Problem details:
Print each of the following rows verbatim, keeping every line unchanged.

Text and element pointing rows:
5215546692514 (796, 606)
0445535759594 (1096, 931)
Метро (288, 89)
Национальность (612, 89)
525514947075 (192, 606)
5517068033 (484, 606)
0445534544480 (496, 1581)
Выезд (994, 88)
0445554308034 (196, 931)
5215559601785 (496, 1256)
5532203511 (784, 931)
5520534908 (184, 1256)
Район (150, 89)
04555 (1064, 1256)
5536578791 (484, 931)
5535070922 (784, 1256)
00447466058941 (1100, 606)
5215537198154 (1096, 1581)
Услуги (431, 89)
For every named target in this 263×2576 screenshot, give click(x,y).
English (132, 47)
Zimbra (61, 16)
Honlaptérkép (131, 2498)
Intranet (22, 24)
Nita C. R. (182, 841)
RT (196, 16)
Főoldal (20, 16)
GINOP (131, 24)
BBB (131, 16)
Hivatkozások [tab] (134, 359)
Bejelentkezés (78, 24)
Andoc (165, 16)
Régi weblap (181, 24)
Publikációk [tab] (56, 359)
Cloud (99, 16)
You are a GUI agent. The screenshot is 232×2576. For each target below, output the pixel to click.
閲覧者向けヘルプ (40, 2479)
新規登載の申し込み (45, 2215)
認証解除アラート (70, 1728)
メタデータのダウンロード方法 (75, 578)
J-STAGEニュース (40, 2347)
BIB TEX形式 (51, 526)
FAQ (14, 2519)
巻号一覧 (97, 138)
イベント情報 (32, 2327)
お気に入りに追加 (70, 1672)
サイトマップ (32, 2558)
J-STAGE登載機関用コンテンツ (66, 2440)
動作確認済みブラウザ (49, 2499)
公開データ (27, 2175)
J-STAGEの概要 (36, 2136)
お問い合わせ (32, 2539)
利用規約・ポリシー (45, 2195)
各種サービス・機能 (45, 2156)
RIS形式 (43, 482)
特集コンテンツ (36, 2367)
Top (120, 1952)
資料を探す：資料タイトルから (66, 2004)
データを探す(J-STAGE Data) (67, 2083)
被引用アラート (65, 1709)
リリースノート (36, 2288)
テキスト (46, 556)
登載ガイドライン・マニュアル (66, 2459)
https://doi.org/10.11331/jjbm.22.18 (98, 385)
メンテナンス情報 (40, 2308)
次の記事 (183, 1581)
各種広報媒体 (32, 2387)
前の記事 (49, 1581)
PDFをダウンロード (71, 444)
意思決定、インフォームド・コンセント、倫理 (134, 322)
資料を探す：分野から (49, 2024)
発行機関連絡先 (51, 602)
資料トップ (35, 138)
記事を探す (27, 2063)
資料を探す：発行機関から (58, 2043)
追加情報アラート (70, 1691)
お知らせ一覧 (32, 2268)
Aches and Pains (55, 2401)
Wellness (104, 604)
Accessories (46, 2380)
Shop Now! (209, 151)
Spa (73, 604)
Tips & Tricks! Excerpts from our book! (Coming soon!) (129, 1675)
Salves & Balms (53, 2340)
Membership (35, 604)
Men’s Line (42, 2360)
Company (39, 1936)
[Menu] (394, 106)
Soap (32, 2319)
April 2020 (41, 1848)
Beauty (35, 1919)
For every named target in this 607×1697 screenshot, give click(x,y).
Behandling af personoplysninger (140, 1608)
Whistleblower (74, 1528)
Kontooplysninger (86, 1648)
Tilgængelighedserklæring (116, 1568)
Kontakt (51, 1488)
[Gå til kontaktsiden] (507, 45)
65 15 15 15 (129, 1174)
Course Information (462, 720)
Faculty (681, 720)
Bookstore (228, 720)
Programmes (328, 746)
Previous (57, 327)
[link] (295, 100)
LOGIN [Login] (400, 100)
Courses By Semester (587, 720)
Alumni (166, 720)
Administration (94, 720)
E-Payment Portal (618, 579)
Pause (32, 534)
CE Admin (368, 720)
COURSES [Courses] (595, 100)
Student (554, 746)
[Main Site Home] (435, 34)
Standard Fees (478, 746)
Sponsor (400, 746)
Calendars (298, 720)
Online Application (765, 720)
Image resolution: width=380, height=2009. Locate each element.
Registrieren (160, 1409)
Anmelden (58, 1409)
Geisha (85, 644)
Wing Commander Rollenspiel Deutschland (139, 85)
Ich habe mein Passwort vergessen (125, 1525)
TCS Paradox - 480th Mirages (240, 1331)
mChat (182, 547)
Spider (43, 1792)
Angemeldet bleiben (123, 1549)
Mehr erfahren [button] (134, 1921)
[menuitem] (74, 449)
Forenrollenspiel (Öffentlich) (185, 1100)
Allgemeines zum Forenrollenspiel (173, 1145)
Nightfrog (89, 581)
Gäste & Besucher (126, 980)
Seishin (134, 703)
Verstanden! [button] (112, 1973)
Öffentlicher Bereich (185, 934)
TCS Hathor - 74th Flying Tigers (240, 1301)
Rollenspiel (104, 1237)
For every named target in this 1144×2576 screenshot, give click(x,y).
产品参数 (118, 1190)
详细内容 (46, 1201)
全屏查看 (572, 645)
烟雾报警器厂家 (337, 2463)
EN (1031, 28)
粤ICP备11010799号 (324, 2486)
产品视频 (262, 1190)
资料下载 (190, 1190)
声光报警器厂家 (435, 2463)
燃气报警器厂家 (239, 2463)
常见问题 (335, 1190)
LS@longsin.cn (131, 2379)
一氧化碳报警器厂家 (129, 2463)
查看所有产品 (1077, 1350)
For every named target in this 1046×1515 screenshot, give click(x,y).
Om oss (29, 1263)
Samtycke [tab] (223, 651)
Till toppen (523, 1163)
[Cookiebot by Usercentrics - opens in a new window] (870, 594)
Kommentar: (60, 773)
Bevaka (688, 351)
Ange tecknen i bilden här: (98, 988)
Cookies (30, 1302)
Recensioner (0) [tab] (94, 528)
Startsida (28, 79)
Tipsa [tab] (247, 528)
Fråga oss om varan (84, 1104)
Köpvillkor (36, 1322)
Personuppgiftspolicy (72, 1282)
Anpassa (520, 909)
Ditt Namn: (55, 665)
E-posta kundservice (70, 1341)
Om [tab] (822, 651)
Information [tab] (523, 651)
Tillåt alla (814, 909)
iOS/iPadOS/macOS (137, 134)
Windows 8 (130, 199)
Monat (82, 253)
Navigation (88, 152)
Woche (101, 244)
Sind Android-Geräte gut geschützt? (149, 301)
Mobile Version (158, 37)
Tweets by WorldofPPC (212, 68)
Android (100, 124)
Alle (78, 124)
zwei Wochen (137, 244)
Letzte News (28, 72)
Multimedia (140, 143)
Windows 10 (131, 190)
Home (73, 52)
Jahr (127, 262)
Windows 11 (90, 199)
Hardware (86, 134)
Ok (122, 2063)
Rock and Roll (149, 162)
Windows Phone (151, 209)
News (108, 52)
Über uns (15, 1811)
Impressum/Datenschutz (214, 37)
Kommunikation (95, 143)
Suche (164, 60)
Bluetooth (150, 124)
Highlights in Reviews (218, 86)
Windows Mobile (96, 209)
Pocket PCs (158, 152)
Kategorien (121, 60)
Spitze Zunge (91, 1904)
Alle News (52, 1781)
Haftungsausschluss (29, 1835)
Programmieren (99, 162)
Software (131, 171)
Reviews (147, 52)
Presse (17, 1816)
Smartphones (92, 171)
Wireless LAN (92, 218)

Finished task:
5215546692514 (796, 606)
0445535759594 (1096, 931)
Метро (288, 89)
Национальность (612, 89)
525514947075 (192, 606)
5517068033 (484, 606)
0445534544480 (496, 1581)
Выезд (994, 88)
0445554308034 (196, 931)
5215559601785 (496, 1256)
5532203511 (784, 931)
5520534908 (184, 1256)
Район (150, 89)
04555 (1064, 1256)
5536578791 (484, 931)
5535070922 (784, 1256)
00447466058941 (1100, 606)
5215537198154 (1096, 1581)
Услуги (431, 89)
For every named target in this 263×2576 screenshot, give click(x,y).
English (132, 47)
Zimbra (61, 16)
Honlaptérkép (131, 2498)
Intranet (22, 24)
Nita C. R. (182, 841)
RT (196, 16)
Főoldal (20, 16)
GINOP (131, 24)
BBB (131, 16)
Hivatkozások [tab] (134, 359)
Bejelentkezés (78, 24)
Andoc (165, 16)
Régi weblap (181, 24)
Publikációk [tab] (56, 359)
Cloud (99, 16)
You are a GUI agent. The screenshot is 232×2576. For each target below, output the pixel to click.
閲覧者向けヘルプ (40, 2479)
新規登載の申し込み (45, 2215)
認証解除アラート (70, 1728)
メタデータのダウンロード方法 (75, 578)
J-STAGEニュース (40, 2347)
BIB TEX形式 (51, 526)
FAQ (14, 2519)
巻号一覧 (97, 138)
イベント情報 (32, 2327)
お気に入りに追加 (70, 1672)
サイトマップ (32, 2558)
J-STAGE登載機関用コンテンツ (66, 2440)
動作確認済みブラウザ (49, 2499)
公開データ (27, 2175)
J-STAGEの概要 (36, 2136)
お問い合わせ (32, 2539)
利用規約・ポリシー (45, 2195)
各種サービス・機能 (45, 2156)
RIS形式 (43, 482)
特集コンテンツ (36, 2367)
Top (120, 1952)
資料を探す：資料タイトルから (66, 2004)
データを探す(J-STAGE Data) (67, 2083)
被引用アラート (65, 1709)
リリースノート (36, 2288)
テキスト (46, 556)
登載ガイドライン・マニュアル (66, 2459)
https://doi.org/10.11331/jjbm.22.18 (98, 385)
メンテナンス情報 (40, 2308)
次の記事 (183, 1581)
各種広報媒体 (32, 2387)
前の記事 (49, 1581)
PDFをダウンロード (71, 444)
意思決定、インフォームド・コンセント、倫理 (134, 322)
資料を探す：分野から (49, 2024)
発行機関連絡先 (51, 602)
資料トップ (35, 138)
記事を探す (27, 2063)
資料を探す：発行機関から (58, 2043)
追加情報アラート (70, 1691)
お知らせ一覧 (32, 2268)
Aches and Pains (55, 2401)
Wellness (104, 604)
Accessories (46, 2380)
Shop Now! (209, 151)
Spa (73, 604)
Tips & Tricks! Excerpts from our book! (Coming soon!) (129, 1675)
Salves & Balms (53, 2340)
Membership (35, 604)
Men’s Line (42, 2360)
Company (39, 1936)
[Menu] (394, 106)
Soap (32, 2319)
April 2020 (41, 1848)
Beauty (35, 1919)
For every named target in this 607×1697 screenshot, give click(x,y).
Behandling af personoplysninger (140, 1608)
Whistleblower (74, 1528)
Kontooplysninger (86, 1648)
Tilgængelighedserklæring (116, 1568)
Kontakt (51, 1488)
[Gå til kontaktsiden] (507, 45)
65 15 15 15 (129, 1174)
Course Information (462, 720)
Faculty (681, 720)
Bookstore (228, 720)
Programmes (328, 746)
Previous (57, 327)
[link] (295, 100)
LOGIN [Login] (400, 100)
Courses By Semester (587, 720)
Alumni (166, 720)
Administration (94, 720)
E-Payment Portal (618, 579)
Pause (32, 534)
CE Admin (368, 720)
COURSES [Courses] (595, 100)
Student (554, 746)
[Main Site Home] (435, 34)
Standard Fees (478, 746)
Sponsor (400, 746)
Calendars (298, 720)
Online Application (765, 720)
Image resolution: width=380, height=2009. Locate each element.
Registrieren (160, 1409)
Anmelden (58, 1409)
Geisha (85, 644)
Wing Commander Rollenspiel Deutschland (139, 85)
Ich habe mein Passwort vergessen (125, 1525)
TCS Paradox - 480th Mirages (240, 1331)
mChat (182, 547)
Spider (43, 1792)
Angemeldet bleiben (123, 1549)
Mehr erfahren [button] (134, 1921)
[menuitem] (74, 449)
Forenrollenspiel (Öffentlich) (185, 1100)
Allgemeines zum Forenrollenspiel (173, 1145)
Nightfrog (89, 581)
Gäste & Besucher (126, 980)
Seishin (134, 703)
Verstanden! [button] (112, 1973)
Öffentlicher Bereich (185, 934)
TCS Hathor - 74th Flying Tigers (240, 1301)
Rollenspiel (104, 1237)
For every named target in this 1144×2576 screenshot, give click(x,y).
产品参数 (118, 1190)
详细内容 (46, 1201)
全屏查看 (572, 645)
烟雾报警器厂家 (337, 2463)
EN (1031, 28)
粤ICP备11010799号 (324, 2486)
产品视频 (262, 1190)
资料下载 (190, 1190)
声光报警器厂家 (435, 2463)
燃气报警器厂家 (239, 2463)
常见问题 (335, 1190)
LS@longsin.cn (131, 2379)
一氧化碳报警器厂家 (129, 2463)
查看所有产品 (1077, 1350)
For every named target in this 1046×1515 screenshot, give click(x,y).
Om oss (29, 1263)
Samtycke [tab] (223, 651)
Till toppen (523, 1163)
[Cookiebot by Usercentrics - opens in a new window] (870, 594)
Kommentar: (60, 773)
Bevaka (688, 351)
Ange tecknen i bilden här: (98, 988)
Cookies (30, 1302)
Recensioner (0) [tab] (94, 528)
Startsida (28, 79)
Tipsa [tab] (247, 528)
Fråga oss om varan (84, 1104)
Köpvillkor (36, 1322)
Personuppgiftspolicy (72, 1282)
Anpassa (520, 909)
Ditt Namn: (55, 665)
E-posta kundservice (70, 1341)
Om [tab] (822, 651)
Information [tab] (523, 651)
Tillåt alla (814, 909)
iOS/iPadOS/macOS (137, 134)
Windows 8 (130, 199)
Monat (82, 253)
Navigation (88, 152)
Woche (101, 244)
Sind Android-Geräte gut geschützt? (149, 301)
Mobile Version (158, 37)
Tweets by WorldofPPC (212, 68)
Android (100, 124)
Alle (78, 124)
zwei Wochen (137, 244)
Letzte News (28, 72)
Multimedia (140, 143)
Windows 10 (131, 190)
Home (73, 52)
Jahr (127, 262)
Windows 11 (90, 199)
Hardware (86, 134)
Ok (122, 2063)
Rock and Roll (149, 162)
Windows Phone (151, 209)
News (108, 52)
Über uns (15, 1811)
Impressum/Datenschutz (214, 37)
Kommunikation (95, 143)
Suche (164, 60)
Bluetooth (150, 124)
Highlights in Reviews (218, 86)
Windows Mobile (96, 209)
Pocket PCs (158, 152)
Kategorien (121, 60)
Spitze Zunge (91, 1904)
Alle News (52, 1781)
Haftungsausschluss (29, 1835)
Programmieren (99, 162)
Software (131, 171)
Reviews (147, 52)
Presse (17, 1816)
Smartphones (92, 171)
Wireless LAN (92, 218)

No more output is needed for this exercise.